Valeria estuvo a punto de ver el mensaje, pero Santiago lo impidió usando los pretextos más inverosímiles que había dicho en dos años de relación. Esa noche tenían que cenar juntos, sin embargo con esos mismos pretextos salió de su departamento y pidió que Valeria lo esperara, que vendría en breve, que una emergencia, que el ministro necesitaba urgente de su ayuda, que algo ha pasado, yo regreso rapidito, espérame, te quiero.

-Santiago, estoy embarazada- Lucía lo saludó y miró fijamente un buen rato.
-¿Qué?- se sorprendió Santiago- ¿para eso me has llamado?, Lucía por favor…
-Santiago, es tuyo, es nuestro- Los ojos de Lucía no se desprendían de los de Santiago.
-¿Qué?, qué me estás diciendo, Lucía, no puede ser…- Santiago buscó respuestas que no encontraba aún.
-La última vez que nos vimos, ¿recuerdas?, bueno, al día siguiente, en la noche, viajé a España durante un mes, había discutido fuertemente con Alberto y decidí irme y pensar un poco las cosas, ahí pasó lo nuestro, volví y aún no tuve nada con él porque estábamos alejados, y ahora estoy embarazada, ya me hice los exámenes, ¿qué vamos a hacer?- Lucía parecía preocupada y desesperada, buscaba alguna respuesta en Santiago.
-No lo puedo creer…-Santiago no salía del asombro.
-Dime, Santiago, qué hago ahora, estoy a punto de casarme, ¿entiendes?, qué hacemos.
-¿Tú crees en el destino?- preguntó Santiago.
-A veces, pero contigo no- respondió con enojo Lucía.
-No mientas, pero si es así, pues deberías empezar a creer un poco más, ¿no te parece?

No se vieron durante varios días, pero ambos se pensaban, tenían la sensación de que todo había ocurrido sin intervalos de tiempo, sin estar lejos uno del otro, es como si todo hubiese fluido naturalmente, pese a la angustia y lo difícil del momento.
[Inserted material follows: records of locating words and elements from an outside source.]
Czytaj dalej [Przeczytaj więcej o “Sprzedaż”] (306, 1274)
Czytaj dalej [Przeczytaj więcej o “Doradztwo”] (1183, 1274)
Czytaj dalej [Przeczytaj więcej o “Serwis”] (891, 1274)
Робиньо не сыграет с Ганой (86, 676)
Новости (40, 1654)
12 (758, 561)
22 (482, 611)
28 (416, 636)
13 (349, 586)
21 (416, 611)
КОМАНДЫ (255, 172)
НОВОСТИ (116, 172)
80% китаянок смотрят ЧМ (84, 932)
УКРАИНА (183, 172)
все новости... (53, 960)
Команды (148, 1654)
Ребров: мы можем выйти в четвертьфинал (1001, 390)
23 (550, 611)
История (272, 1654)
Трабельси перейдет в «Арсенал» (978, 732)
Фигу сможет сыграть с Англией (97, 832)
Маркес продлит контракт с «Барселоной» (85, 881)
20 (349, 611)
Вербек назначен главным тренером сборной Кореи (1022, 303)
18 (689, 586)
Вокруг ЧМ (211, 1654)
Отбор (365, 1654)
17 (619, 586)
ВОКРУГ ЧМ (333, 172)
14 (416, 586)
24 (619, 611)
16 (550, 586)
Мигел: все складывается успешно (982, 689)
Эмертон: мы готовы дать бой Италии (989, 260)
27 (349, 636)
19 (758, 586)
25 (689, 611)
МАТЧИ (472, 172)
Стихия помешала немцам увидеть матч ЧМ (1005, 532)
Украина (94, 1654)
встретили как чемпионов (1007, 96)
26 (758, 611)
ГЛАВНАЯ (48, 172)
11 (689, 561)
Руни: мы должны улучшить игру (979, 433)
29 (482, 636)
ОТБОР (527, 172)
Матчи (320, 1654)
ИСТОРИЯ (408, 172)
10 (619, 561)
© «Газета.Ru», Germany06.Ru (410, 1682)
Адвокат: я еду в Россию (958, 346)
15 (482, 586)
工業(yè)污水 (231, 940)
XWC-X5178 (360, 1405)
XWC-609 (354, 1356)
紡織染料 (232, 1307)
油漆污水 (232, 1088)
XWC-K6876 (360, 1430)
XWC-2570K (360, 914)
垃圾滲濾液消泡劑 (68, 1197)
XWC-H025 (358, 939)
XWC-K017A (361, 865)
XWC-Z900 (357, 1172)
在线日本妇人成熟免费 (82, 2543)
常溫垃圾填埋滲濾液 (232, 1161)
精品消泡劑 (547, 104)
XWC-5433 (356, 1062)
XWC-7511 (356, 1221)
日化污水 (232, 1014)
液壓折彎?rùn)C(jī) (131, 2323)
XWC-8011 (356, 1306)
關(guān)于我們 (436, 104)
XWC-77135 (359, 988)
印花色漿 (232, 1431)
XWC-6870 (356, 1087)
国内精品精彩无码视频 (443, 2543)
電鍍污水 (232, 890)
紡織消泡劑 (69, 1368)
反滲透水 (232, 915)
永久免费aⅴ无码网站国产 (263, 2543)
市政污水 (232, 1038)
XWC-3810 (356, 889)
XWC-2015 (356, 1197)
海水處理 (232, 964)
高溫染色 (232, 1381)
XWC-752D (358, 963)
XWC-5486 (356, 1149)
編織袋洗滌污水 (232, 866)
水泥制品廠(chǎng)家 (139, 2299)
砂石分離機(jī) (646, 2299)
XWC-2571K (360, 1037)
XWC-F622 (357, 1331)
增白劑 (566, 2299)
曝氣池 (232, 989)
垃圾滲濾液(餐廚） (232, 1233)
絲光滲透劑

Fue entonces, luego de una de esas noches posteriores a la última vez en el parque, que Lucía lo había decidido; se desperezó, fue hacia el lavabo, se miró durante unos largos minutos frente al espejo, se vistió rápidamente, cogió sus llaves y salió hacia la oficina de Santiago. Al llegar, en la puerta estaba él, con la misma cara de niño de hace más de diez años, sus gestos tímidos y moviendo las manos como siempre lo hacía cuando hablaba; junto a él estaba Valeria, tenía los ojos empapados de garúa limeña, y de su propia garúa también, grisácea, oscura, melancólica. Su voz ya no cantaba el dejo como antes, su sonrisa no irradiaba la misma luz, de pronto, se vieron los tres, todo se contuvo, hubo un silencio más largo que todos los silencios juntos que los tres pudieron tener, sentimientos encontrados, explosiones dentro de cada corazón, miradas estrábicas, perdidas, manos nerviosas, brazos que se agitaban de un lado a otro, todo se consumó entonces. Al otro lado, algunos pajarillos cantaban alegremente, comían de las manos de los transeúntes que les daban alimento y volaban, libres, como siempre, tan libres como los corazones de Valeria, Lucía y Santiago.

-Tomé la decisión sin conocer la tuya, pero a veces la vida me sale mejor cuando voy a ciegas, casi sin pensar- dijo Santiago, intentando explicar.
-¿Siempre tendremos una forma diferente de empezar otra vez, Santiago?- Preguntó Lucía.
-No lo sé, solo espero que realmente esta sea la última, Lucía- balbuceó Santiago.